В Лондоне ничего, кроме театров и магазинов, ее не интересовало. Однако лондонские театры понравились ей меньше, чем парижские кафешантаны, где, под сенью цветущих каштанов на Елисейских Полях, она испытала неизведанные ощущения, глядя вниз с ресторанной террасы на «кокоток» и слушая Арчера, который переводил ей те песенки, которые мог счесть более-менее подходящими для ее неискушенного слуха.
Арчер вернулся к своим старым традиционным понятиям о браке. Было гораздо менее утомительным придерживаться обычаев и вести себя с ней так, как его друзья вели себя со своими женами, чем стараться донести до нее свои теории, с которыми он так долго носился, пока был холостым.
Не было смысла пытаться «эмансипировать» жену, которая и не подозревает о том, что она не свободна; более того, он понял, что, собственно, свобода и нужна была ей именно для того, чтобы принести ее на алтарь супружеской любви. Ее внутреннее благородство помогло ей принести этот дар с достоинством.
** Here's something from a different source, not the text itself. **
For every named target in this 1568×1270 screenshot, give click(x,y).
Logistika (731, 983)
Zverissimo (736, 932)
Возможно, придет день, когда она найдет в себе силы взять этот дар назад — если будет считать, что делает это для его блага. Однако ее представления о браке были столь просты, что невозможно было предположить, что за кризис мог бы вызвать подобную ситуацию — разве что уж откровенные оскорбления с его стороны, — но тонкость ее чувства к нему делала это невероятным. Что бы ни случилось, Арчер знал, она всегда останется верной, внимательной и незлопамятной — и это заставляло его придерживаться тех же добродетелей.
Все это и способствовало его возврату к старому образу мыслей. Если бы ее простота была простотой человека недалекого ума, он бы был в раздражении и поднял мятеж; но так как черты ее характера были столь же благородны, как и черты ее лица, он не возражал, чтобы она превратилась в ангела-хранителя всех его старых мечтаний и святынь.
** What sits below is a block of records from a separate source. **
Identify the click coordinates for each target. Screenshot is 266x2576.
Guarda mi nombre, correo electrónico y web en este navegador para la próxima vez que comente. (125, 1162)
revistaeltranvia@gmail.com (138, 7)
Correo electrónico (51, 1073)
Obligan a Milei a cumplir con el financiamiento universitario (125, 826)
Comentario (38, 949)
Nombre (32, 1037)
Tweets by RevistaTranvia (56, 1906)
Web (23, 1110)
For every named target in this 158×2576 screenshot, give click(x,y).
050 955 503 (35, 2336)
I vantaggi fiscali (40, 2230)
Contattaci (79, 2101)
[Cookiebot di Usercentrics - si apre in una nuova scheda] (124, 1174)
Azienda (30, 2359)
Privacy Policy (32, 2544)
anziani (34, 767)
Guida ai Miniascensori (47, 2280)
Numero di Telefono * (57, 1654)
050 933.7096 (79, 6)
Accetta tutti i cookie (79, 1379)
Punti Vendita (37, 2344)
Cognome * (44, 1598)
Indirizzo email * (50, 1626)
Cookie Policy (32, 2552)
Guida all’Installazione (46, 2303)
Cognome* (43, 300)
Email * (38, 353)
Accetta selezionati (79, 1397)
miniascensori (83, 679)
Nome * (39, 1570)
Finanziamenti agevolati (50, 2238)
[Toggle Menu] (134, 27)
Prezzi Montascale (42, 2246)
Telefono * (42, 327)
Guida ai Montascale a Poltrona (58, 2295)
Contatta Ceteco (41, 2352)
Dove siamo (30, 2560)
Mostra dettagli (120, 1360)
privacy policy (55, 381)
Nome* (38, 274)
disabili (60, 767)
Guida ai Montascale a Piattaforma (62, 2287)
Все эти ее качества едва ли были способны оживить заграничное путешествие, хотя делали ее легким и приятным товарищем; но Арчер сразу понял, как они пригодятся в повседневной жизни. Он не боялся быть погребенным под ними — его интеллектуальная и творческая жизнь будет, как и раньше, протекать вне домашнего круга, зато внутри него не будет удушающе мелочной атмосферы. А потом у них появятся дети — и все острые углы их совместной жизни сгладятся.
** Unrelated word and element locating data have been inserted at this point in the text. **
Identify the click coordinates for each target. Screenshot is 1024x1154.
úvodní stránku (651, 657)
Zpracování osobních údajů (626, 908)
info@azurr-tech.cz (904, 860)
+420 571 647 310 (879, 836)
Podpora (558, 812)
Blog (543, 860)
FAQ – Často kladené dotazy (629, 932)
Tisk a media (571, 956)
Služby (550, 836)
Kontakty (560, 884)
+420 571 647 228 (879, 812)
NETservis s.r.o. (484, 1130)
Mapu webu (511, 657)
Все это пронеслось в его голове во время их долгой медленной поездки из Мэйфера в Южный Кенсингтон, где жили миссис Карфри и ее сестра. Арчер тоже предпочел бы избегнуть дружеского гостеприимства: в соответствии с семейными традициями он всегда в путешествии предпочитал осматривать достопримечательности и наблюдать заграничную жизнь со стороны, притворяясь, что не замечает присутствия себе подобных. Однажды летом, как раз после окончания Гарварда, ему пришлось провести несколько недель во Флоренции в обществе чудаковатых европеизированных американцев, танцуя все ночи напролет во дворцах с титулованными дамами и полдня проводя с повесами и денди у карточных столов в фешенебельном клубе. Он вспоминал все это как прекрасный сон — такой же нереальный, как карнавал. Эти эксцентричные женщины, лишенные национальных черт, вечно погруженные в какие-то сложные любовные истории, которые непременно пересказывались всем подряд, и предметы их страсти или наперсники — блестящие молодые офицеры и старые пьяницы с крашеными волосами — так поразительно отличались от людей, среди которых Арчер родился и вырос, и так были похожи на дорогие дурно пахнущие оранжерейные экзотические цветы, что не долго занимали его воображение. Ввести жену в подобное общество было невозможно — а никто другой к их обществу особенно и не стремился.
Вскоре после приезда в Лондон он столкнулся с герцогом Сент-Острей, и герцог, мгновенно узнав Ньюланда, сердечно его поприветствовал. «Я надеюсь, вы заглянете ко мне», — пригласил герцог, но какой же благовоспитанный американец мог принять подобное приглашение? Больше они не виделись…
Молодой чете даже удалось избежать встречи с английской тетушкой Мэй, женой банкира, потому что она не вернулась еще из Йоркшира; но, надо признаться, они нарочно отложили визит в Лондон до осени — ведь если бы они приехали в разгар сезона, это дало бы повод родственникам, с которыми они не были знакомы, обвинить их в неделикатности и навязчивости.
— Возможно, у миссис Карфри вообще никого не будет — в это время Лондон похож на пустыню, и ты перестаралась в своем желании быть краше всех, — сказал Арчер Мэй, которая сидела рядом с ним в двуколке и была так безукоризненно хороша в небесно-голубом плаще на лебяжьем пуху, что грешно было окунать ее в лондонскую копоть и осеннюю грязь.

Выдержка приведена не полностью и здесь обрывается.